How to Find and Research Indie App Developers on the App Store
Discover how to identify independent app developers, evaluate their portfolios, and understand what makes indie developers uniquely valuable for product research.
Indie app developers — individuals or very small teams without institutional backing — produce some of the most innovative and design-forward apps on the App Store. Researching indie developers gives you insight into underserved market niches, pricing experiments that large companies are too risk-averse to try, and product design philosophy unconstrained by committee decision-making. This guide shows you how to identify, find, and research indie developers effectively.
What Makes an App Developer 'Indie'?
An indie developer is typically an individual, pair, or very small team (under 10 people) building apps independently without significant institutional investment. Identifying characteristics include: a developer page listing a person's name or small company name rather than a corporate brand, small app portfolios (1-5 apps), apps that serve highly specific niches, and pricing that reflects premium positioning rather than VC-subsidized freemium. Many of the App Store's most beloved apps — Overcast, Things 3, Reeder, Fantastical — come from indie developers with exceptional craft focus.
Method 1: Filter App Store Charts for Smaller Developers
Browse App Store charts by category and look for apps not from major tech companies. In the Productivity category, apps from individual developer names or small studio names alongside enterprise giants like Microsoft and Google are likely indie products. Check the developer page to confirm: a small portfolio, a personal website domain, and direct developer contact information are all indie signals.
Method 2: Use DevScope's Indie Developer Topics
DevScope's topic pages include 'Indie iOS App Developers' and category-specific topics that surface developers by portfolio type. These topic pages aggregate developers by market segment with analysis context that helps identify genuinely independent teams versus subsidiaries of larger companies presenting as indie.
Method 3: Follow Indie Developer Communities Online
The indie iOS developer community is active and visible online. Key communities include: Mastodon (@macstodon.social and related instances), the Indie Hackers forum, Mike Rockwell's Club MacStories, the 9to5Mac and MacStories communities, and podcast episodes from shows like Under the Radar, Cortex, and Accidental Tech Podcast. Following these communities surfaces newly launched indie apps before they reach mainstream attention.

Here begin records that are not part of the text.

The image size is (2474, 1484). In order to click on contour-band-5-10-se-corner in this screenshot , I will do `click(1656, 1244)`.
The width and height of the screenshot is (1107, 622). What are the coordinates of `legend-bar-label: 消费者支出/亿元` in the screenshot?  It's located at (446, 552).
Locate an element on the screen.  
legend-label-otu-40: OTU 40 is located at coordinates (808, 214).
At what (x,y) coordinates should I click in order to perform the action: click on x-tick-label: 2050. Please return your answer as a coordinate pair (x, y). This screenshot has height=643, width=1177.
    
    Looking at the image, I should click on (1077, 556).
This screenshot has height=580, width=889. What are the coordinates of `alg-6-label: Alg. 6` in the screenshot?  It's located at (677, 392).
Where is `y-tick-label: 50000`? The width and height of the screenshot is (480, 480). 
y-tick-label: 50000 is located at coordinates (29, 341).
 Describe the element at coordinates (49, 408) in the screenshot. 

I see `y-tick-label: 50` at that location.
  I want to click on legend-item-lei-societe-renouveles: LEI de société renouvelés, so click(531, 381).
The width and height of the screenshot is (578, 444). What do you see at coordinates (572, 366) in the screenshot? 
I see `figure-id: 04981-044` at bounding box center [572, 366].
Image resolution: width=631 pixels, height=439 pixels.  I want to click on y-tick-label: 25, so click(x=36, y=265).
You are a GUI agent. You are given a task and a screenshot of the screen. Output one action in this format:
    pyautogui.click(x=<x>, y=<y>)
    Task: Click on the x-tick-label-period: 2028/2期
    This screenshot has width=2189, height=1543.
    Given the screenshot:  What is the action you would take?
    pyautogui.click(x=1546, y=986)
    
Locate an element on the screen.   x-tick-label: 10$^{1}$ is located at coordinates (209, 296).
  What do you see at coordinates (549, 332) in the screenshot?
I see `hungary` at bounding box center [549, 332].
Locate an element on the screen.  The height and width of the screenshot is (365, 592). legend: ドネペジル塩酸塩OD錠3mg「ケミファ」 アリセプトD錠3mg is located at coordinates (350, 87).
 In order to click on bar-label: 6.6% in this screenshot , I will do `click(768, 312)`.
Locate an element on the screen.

What to Research Once You've Found an Indie Developer
For indie developers specifically, look for: their developer blog or newsletter (many indie devs document their work publicly); their social media presence where they discuss product decisions; App Store review responses (indie devs often respond personally); pricing experiments and model changes over time; and any public revenue or download disclosures. Indie developers are far more likely to share behind-the-scenes product data than corporate teams, making them unusually good subjects for product research.
Related Research Topics
Frequently Asked Questions
- Do indie app developers make money on the App Store?
- Yes, though income varies dramatically. Successful indie apps like Things 3, Overcast, and Fantastical generate six-to-seven-figure annual revenues for their small teams. The key is premium pricing (paid or subscription), strong App Store optimization, and building for enthusiast users with high willingness to pay.
- How can I tell if an app is from an indie developer or a large company?
- Check the developer name on the App Store page: individual names or small studio names (e.g., 'Cultured Code', 'Marco Arment') typically indicate indie. A small app portfolio (1-5 apps), a personal developer website, and personalized App Store review responses are additional indie signals.